PLU i – intervention de Nicole Bercès

 

Conseil du 27 juin 2019

Monsieur le Président, Chers Collègues,

Le premier projet d’élaboration de PLU intercommunal approuvé en l’état par 11 conseils municipaux sur 71 est à nouveau soumis à délibération et ce, à l’identique « sur le fond et sur la forme ». Tant pis pour les remarques et réserves des 60 autres conseils municipaux, représentants élus des presque 500 000 habitants de la Métropole Rouen Normandie.  Et nous ne pouvons passer sous silence les quatre réserves accompagnées de nombreuses remarques soulevées par la Préfecture/le Préfet(?) dont elle demande la prise en compte et correction « sous peine de retrait » de sa part.

Comme le président du groupe UDGR l’avait déjà pointé du doigt, un projet aussi complexe, mené dans la précipitation ne peut qu’engendrer erreurs et approximations ; erreurs qui ont été signalées et non corrigées sans que l’on ne comprenne pourquoi. Deux exemples très simples et parlants sur Bois-Guillaume : une erreur matérielle de dénomination a été constatée, des parcelles rue de Girot ont été classées « Parcs à protéger » car confondues avec le Parc Andersen du centre ville. Une zone mixte existante (tertiaire et artisanat) se voit transformée en zone spécialisée tertiaire… Pourquoi ne pas apporter les corrections ?  Incompréhensible.

Ce travail à marche forcée non seulement ne permet pas de produire un projet tenant compte des spécificités de nos communes mais créé une contradiction manifeste avec l’affichage d’offrir un développement économique harmonieux sur l’ensemble du territoire métropolitain.   Ce développement économique passe par une étude fine du tissu existant sur chaque commune. Une commune ne fait pas l’autre. Comment interpréter le refus d’octroyer aux équipements médico-sociaux une dérogation de hauteur de construction leur permettant de passer de 15 à 17 mètres?  Est-ce cela favoriser le développement économique ?

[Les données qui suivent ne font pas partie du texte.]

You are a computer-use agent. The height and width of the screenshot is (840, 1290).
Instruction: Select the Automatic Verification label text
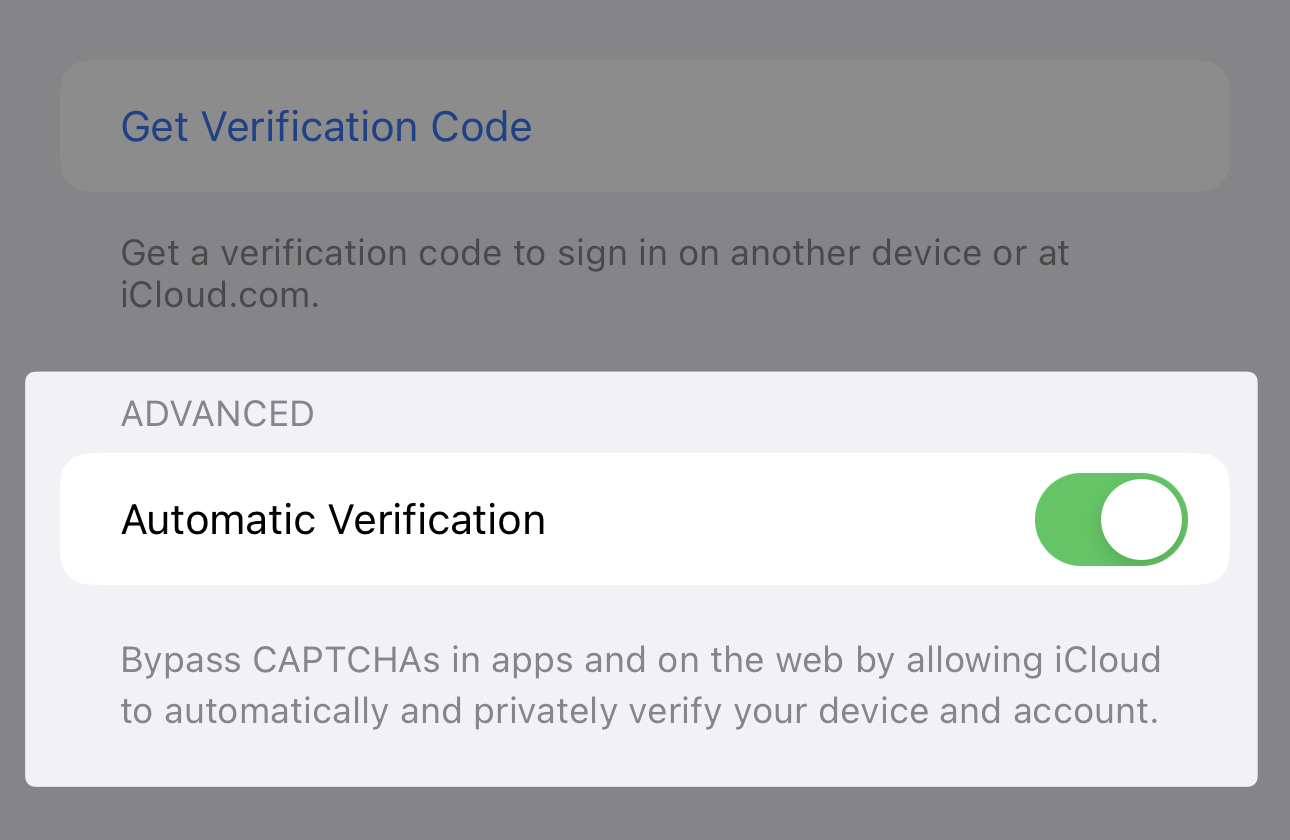(x=333, y=520)
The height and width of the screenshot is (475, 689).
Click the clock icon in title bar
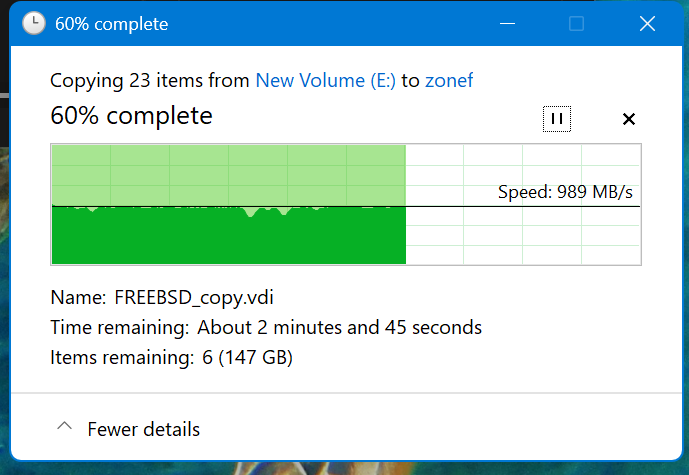[x=33, y=23]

Réduire le nombre de places de stationnement pour les activités et bureaux dans l’hyper-centre de Rouen, cela se conçoit aisément, les clients et usagers peuvent s’y rendre à pied ou grâce aux transports en communs, et s’ils viennent de plus loin, ils disposent de parkings. Mais dans les villes où les commerces et restaurants sont plus espacés, et/ou éloignés des lignes de transports en commun, et dont la clientèle est souvent une clientèle de passage, proposer 1 place de stationnement pour 100 m2, est-ce cela favoriser le développement économique ?

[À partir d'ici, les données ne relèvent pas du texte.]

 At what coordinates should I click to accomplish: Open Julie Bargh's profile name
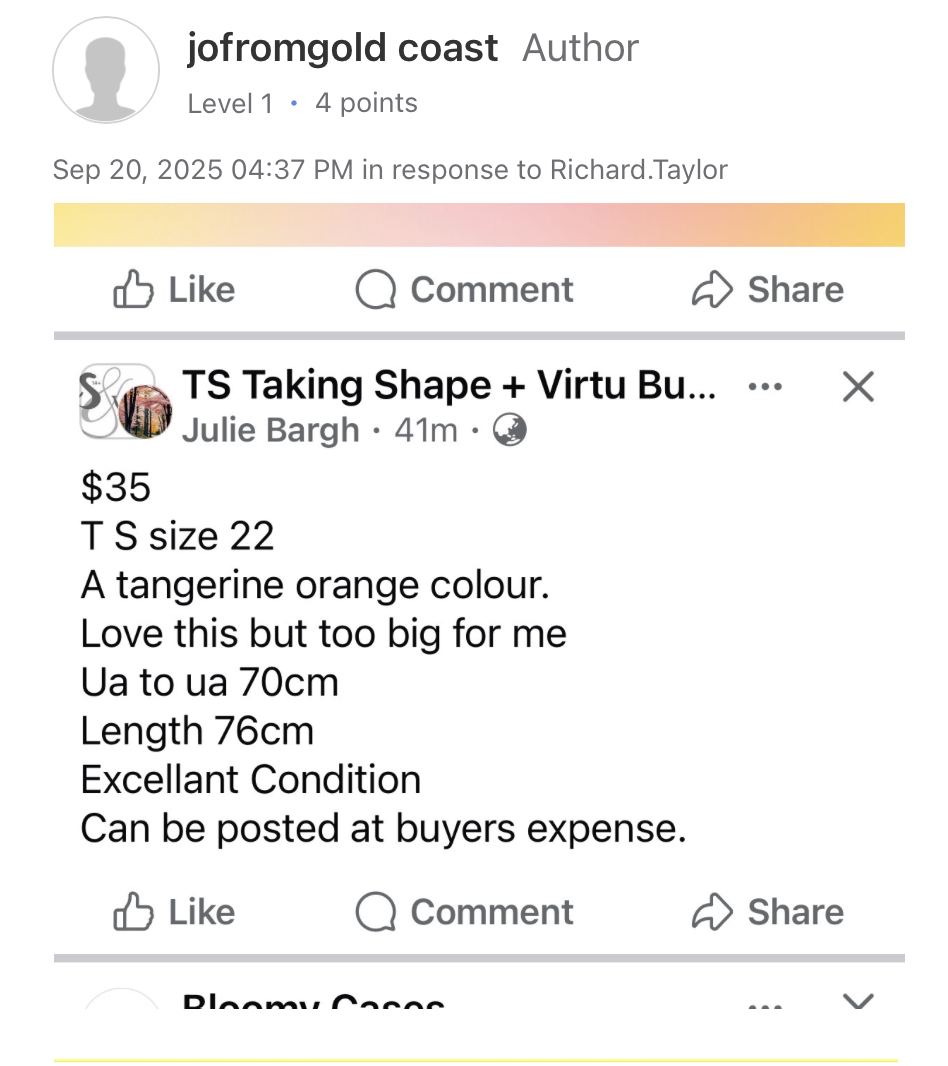click(271, 430)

Pour baisser l’extension du foncier dédiée à l’activité économique, ne vaudrait-il pas mieux éviter de déclasser certaines zones en zone à urbaniser, comme par exemple, le site de Novandie à Maromme qui devrait, en cohérence avec le PADD, faire partie du double objectif de redressement industriel et d’affirmation des spécialisations en le classant UXM et non UB.

L’une des dispositions du règlement relative à l’assainissement est qualifiée d’illégale par le Préfet. Comment voter pour un document entaché d’illégalité ? A ce propos, le maire de Sotteville-sous-le Val vous a déjà maintes fois sollicité sans obtenir de réponse.

Il y aurait aussi beaucoup à dire sur le nombre de logements vacants, la réhabilitation du parc, et l’ajustement de l’offre à la demande. Comme nous avons eu l’occasion de le dire ici et en commission, une mise en œuvre conjointe du PLH et du PLUi, conformément au PADD, aurait été pertinente.

Dans ce projet de PLUi, il est précisé que la densification doit se faire de part et d’autre d’une ligne de TC à haut niveau de service ; les communes qui verront à l’avenir ces lignes se développer, ce qui est une bonne chose, ont-elles conscience de l’impact que cela aura sur la constructibilité des secteurs concernés ?

Nous le redisons, le travail demandé aux services a été immense, et leur donner le temps de peaufiner un document indispensable pour notre projet de territoire aurait permis, sans doute, d’apporter les corrections et améliorations souhaitables, et cela aurait été une manière concrète et respectueuse de les remercier.

La prochaine étape sera donc l’enquête publique qui débutera au cœur de l’été (il paraît qu’en politique lorsque l’on veut faire passer quelque chose de désagréable on le fait dans ces mois-là) et j’espère que chacun des maires et des conseillers métropolitains que nous sommes aura à cœur d’encourager les habitants de nos villes et villages à s’exprimer. Mais je ne doute pas qu’avec l’appui volontariste du service de communication de la Métropole, aucun habitant ne pourra dire, « Ah, je ne savais pas ».

Pour l’instant, vous nous demandez d’approuver le même projet, donc nous aurons le même vote : le groupe UDGR votera contre.